Türkische politische Analysten bemessen Erdoğans Betrugsquotienten auf etwa 5 Prozent – das kalkuliert alles ein, von aufgefüllten Wahlurnen, Schwindeleien der staatlichen Turkish Airlines beim Transport der Wahlurnen aus dem Ausland, verschwundenen Wahlurnen aus von der Opposition beherrschten Städten und Distrikten und so ziemlich alles, bei dem der Bürgermeister von Ankara seine Finger im Spiel hat. Im Fall der Wahl vom Sonntag scheint es so zu sein, dass Erdoğans AKP die Stimmen Hunderttausender Toter erhielt…

Angesichts der Geschichte an Betrug bei türkischen Wahlen ist es kein Schock, dass diese manipuliert wurde, besonders da vorher schon Gerüchte über ausgeklügelte Bemühungen zur Manipulation der Wahl umherschwirrten. (Denken Sie bei den Methoden an den Abgasbetrug von VW.)

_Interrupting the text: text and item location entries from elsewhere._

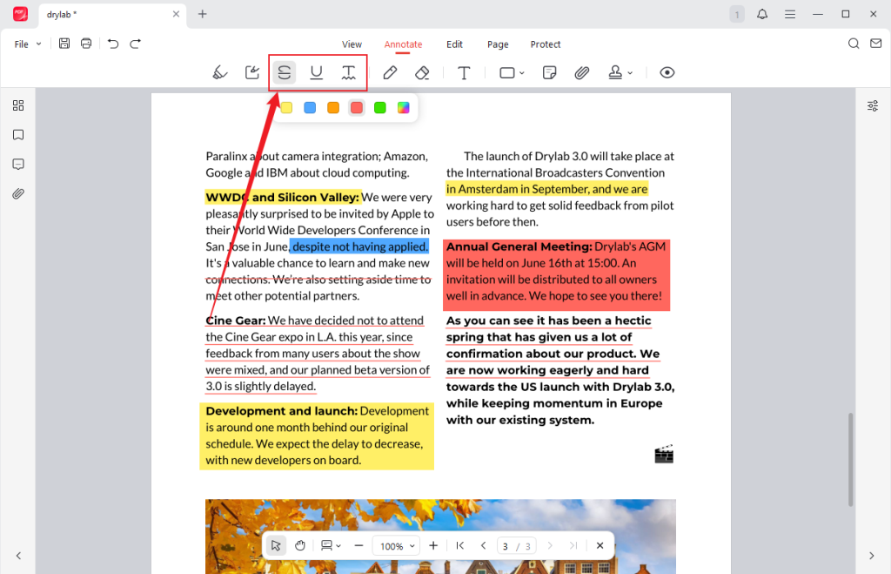The height and width of the screenshot is (574, 891).
Task: Select the Eraser tool
Action: [422, 72]
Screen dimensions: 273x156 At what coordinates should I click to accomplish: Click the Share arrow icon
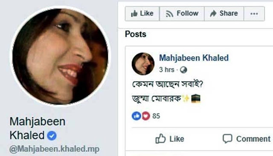213,13
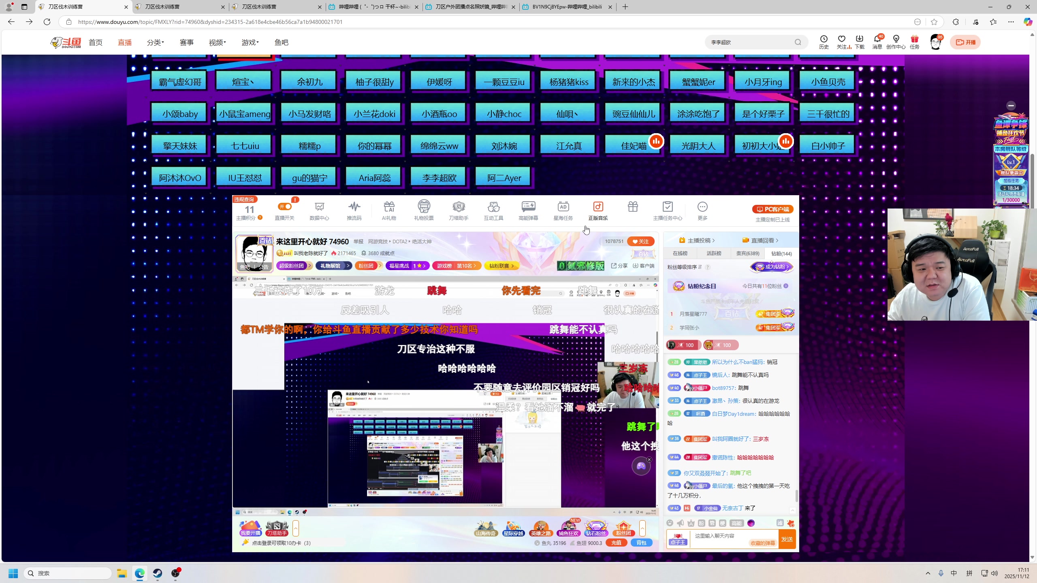Expand the 更多 more tools menu
The width and height of the screenshot is (1037, 583).
point(702,210)
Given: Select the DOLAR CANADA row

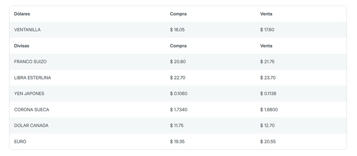Looking at the screenshot, I should point(178,125).
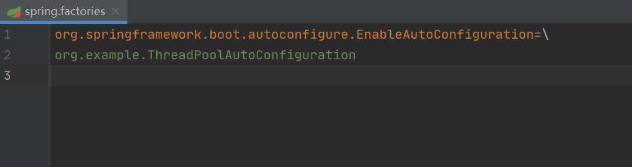Click line number 1 in the gutter

7,35
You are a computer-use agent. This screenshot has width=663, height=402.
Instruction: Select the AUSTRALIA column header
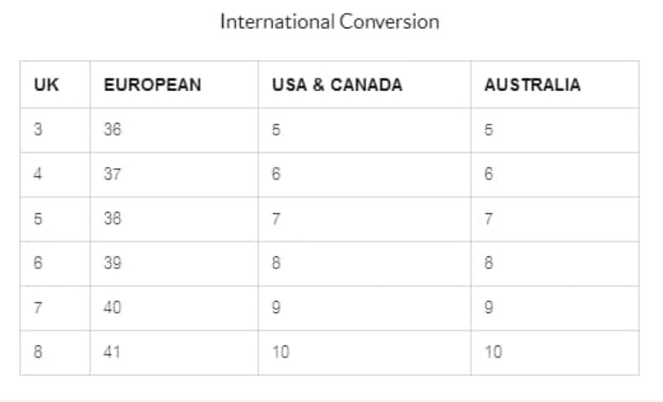(x=555, y=85)
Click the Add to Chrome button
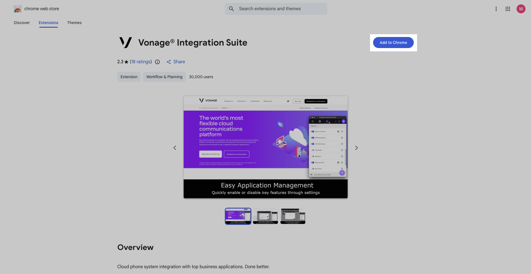Image resolution: width=531 pixels, height=274 pixels. (393, 43)
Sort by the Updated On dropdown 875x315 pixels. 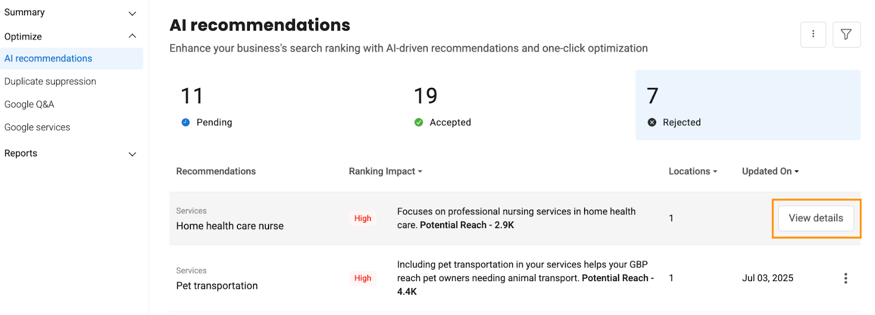click(771, 171)
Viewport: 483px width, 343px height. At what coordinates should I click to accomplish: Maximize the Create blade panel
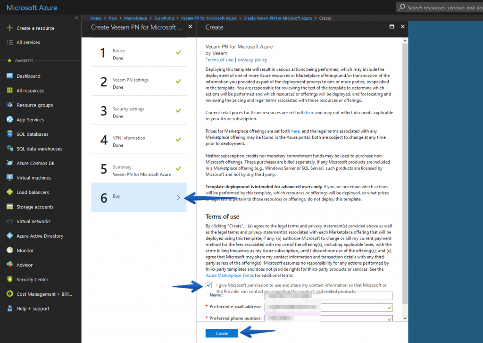391,27
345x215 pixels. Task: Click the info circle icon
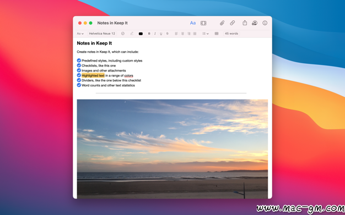click(x=265, y=23)
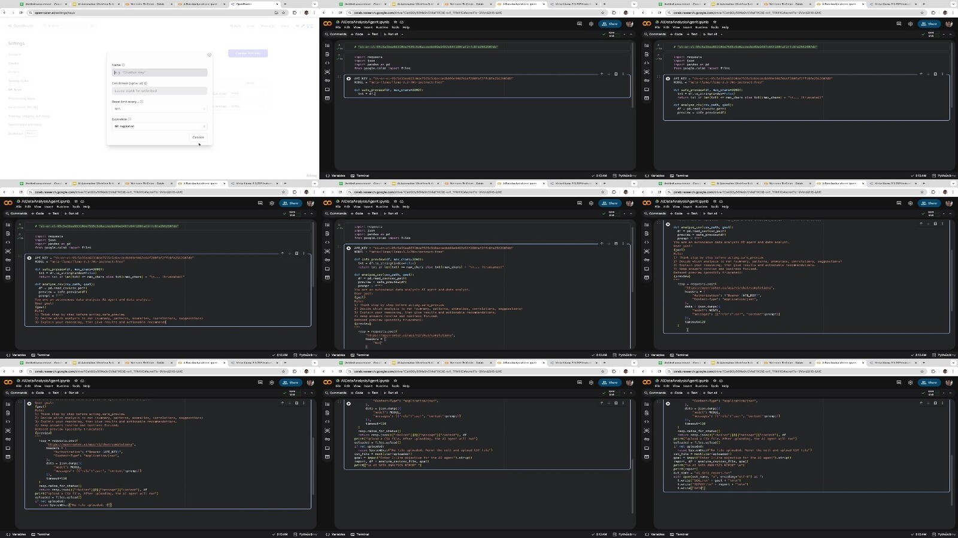
Task: Delete cell via trash icon in bottom-right frame
Action: tap(935, 403)
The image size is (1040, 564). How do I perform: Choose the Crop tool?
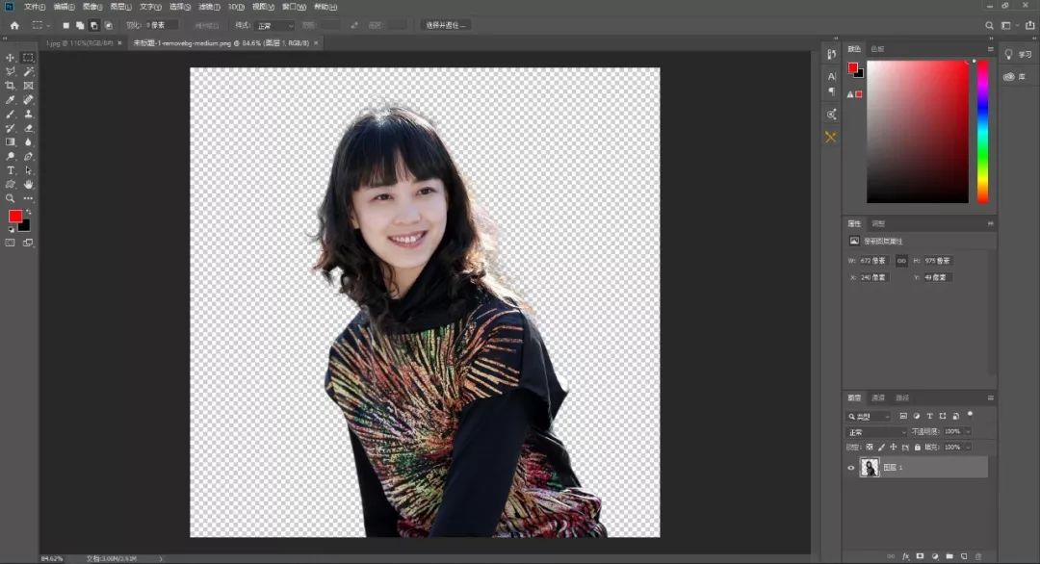(11, 85)
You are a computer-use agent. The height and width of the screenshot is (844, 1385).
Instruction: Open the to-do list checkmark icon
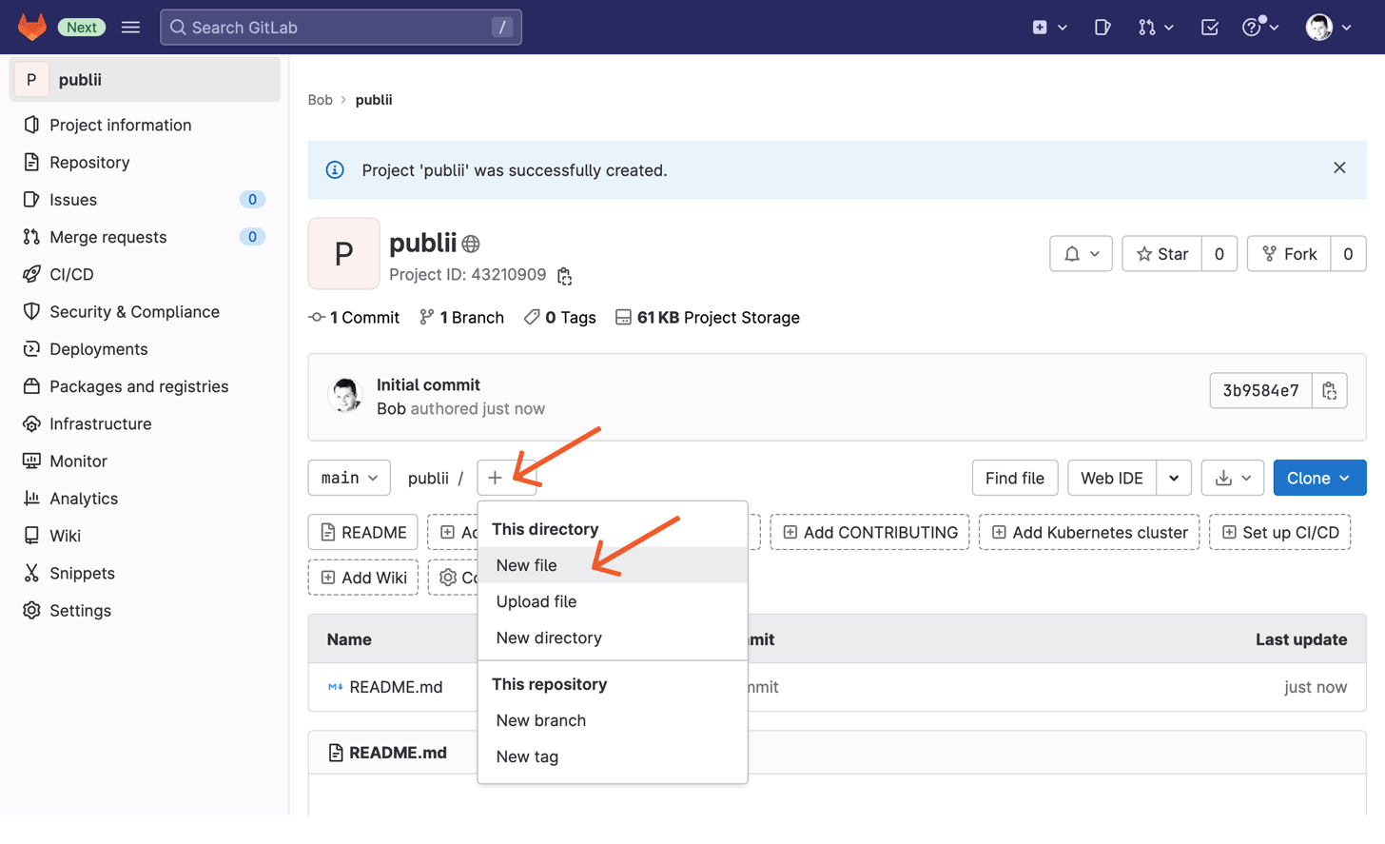point(1209,28)
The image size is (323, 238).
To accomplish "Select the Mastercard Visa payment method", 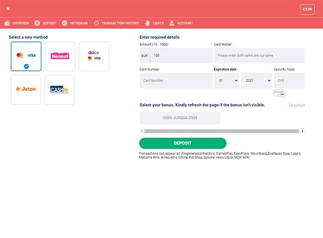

Die Bürger der Türkei stehen jetzt vor der entscheidenden Frage, ob sie das Ergebnis dieser Wahl akzeptieren oder ablehnen sollen. Was wird obsiegen – die Angst vor Erdoğans Radikalität oder Wut angesichts des Schwindels? Sollten die Türken Widerstand leisten, werden sie sich leider, weil sein Staatsstreich über die Wahl den demokratischen Weg abgeriegelt hat, veranlasst sehen das auf nicht demokratische Weise zu tun.